Revenant à lui, il vit son ami et collègue de travail Mansour Fall. Abdoulaye était un peu plus jeune que Mansour, même si à première vue, on leur donnait le même âge. La mâchoire carrée, un regard perçant et dynamique, des sourcils broussailleux et un visage grave dans ses mauvais jours, et plus décontracté dans les meilleurs. Il s’entraînait pour essayer de garder la forme, ainsi que sa carrure d’athlète ; la condition physique, c’était important pour le métier qu’il exerçait. On lui reprochait souvent de s’énerver pour un rien, ou encore, son air trop sérieux par moments. Mais, même sans cela, Abdoulaye savait être un bon ami ou un super camarade, durant les sorties en soirée. Mansour, lui, se distinguait aisément à sa grande taille et à son teint très sombre. Abdoulaye regarda la femme, qui paraissait minuscule à côté de lui, et reconnut la victime du voleur. Elle avait commencé à le remercier, elle ne pensait vraiment pas que quelqu’un l’aiderait. Elle avait entendu des rumeurs sur les gens de la ville ; on lui avait dit que dans ces cas-là, elle serait sans défense et que personne ne viendrait à son secours. Quelle chance elle avait eue, qu’un policier fût juste à côté ! Après son départ, Mansour et son équipier quittèrent le commissariat à leur tour. Treize heures venaient de sonner, le soleil continuait de taper fort, mais les rues ne désemplissaient pas. Mansour avait donc décidé, pour récompenser son ami pour sa bonne action du jour, de l’inviter dans un des petits restaurants qu’il connaissait bien, situé dans un quartier appelé la Médina. A première vue, le restaurant ne payait pas de mine, et faisait plutôt penser à un garage aménagé. Sur le chemin, Mansour animait la conversation.

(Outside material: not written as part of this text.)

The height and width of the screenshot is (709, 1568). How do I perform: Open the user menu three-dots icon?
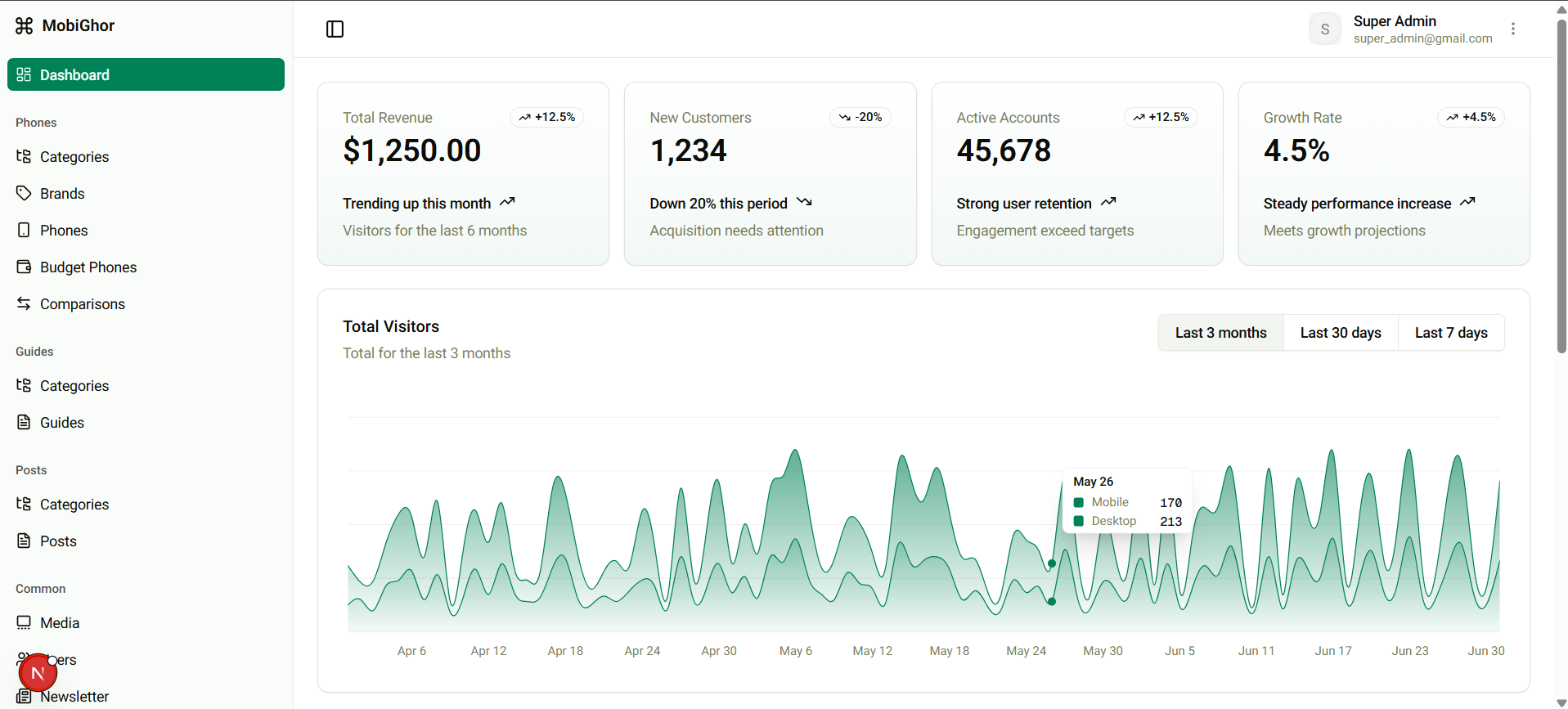coord(1512,29)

- Sérieusement, je ne pensais pas que t’allais te mettre à sa poursuite. On tourne la tête un instant, et tu as disparu !

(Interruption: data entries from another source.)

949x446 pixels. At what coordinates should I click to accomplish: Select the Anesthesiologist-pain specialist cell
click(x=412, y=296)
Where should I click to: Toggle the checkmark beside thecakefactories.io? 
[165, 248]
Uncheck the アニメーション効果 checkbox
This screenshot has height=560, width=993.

- Je n’avais pas le choix. Tu voulais qu’on fasse quoi ? Tu as vu comment elle était contente de retrouver son porte-monnaie ? protesta-t-il. Vu tout l’argent qu’il y avait dedans, elle venait de toute évidence, de faire un retrait à la banque. Tu penses qu’on aurait dû regarder ailleurs ?

- J’ai jamais dit ça, j’avoue que j’admire ton exploit. Je me demande encore comment t’as fait pour lui courir après, pendant si longtemps. Je dis juste qu’attraper des voleurs et arrêter des agresseurs, ce n’est plus ton travail. Laisse ça aux patrouilles. N’oublie pas, maintenant tu es un enquêteur.

- Je reste un gendarme, Mansour, répondit-il calmement.

Désespéré par la réponse de son ami, qui par moments ne semblait pas saisir la portée de ses messages, le plus grand des deux enchaîna sur un ton plus joyeux.

- Hmm, si tu n’étais pas mon ami, je ne pourrais pas crier sur tous les toits, que tu es un drôle de fou.

- Avec cette taille de perche, c’est toi que l’on pourrait prendre pour un fou, tu sais, rétorqua Abdoulaye.

- Bien joué. Mais tu sais, une personne normale et saine d’esprit aurait surement ramené le porte-monnaie et non le voleur avec. Tu aurais pu le lui reprendre et le laisser partir.

« Tout se négocie ». Ces mots résonnaient encore dans la tête d’Abdoulaye.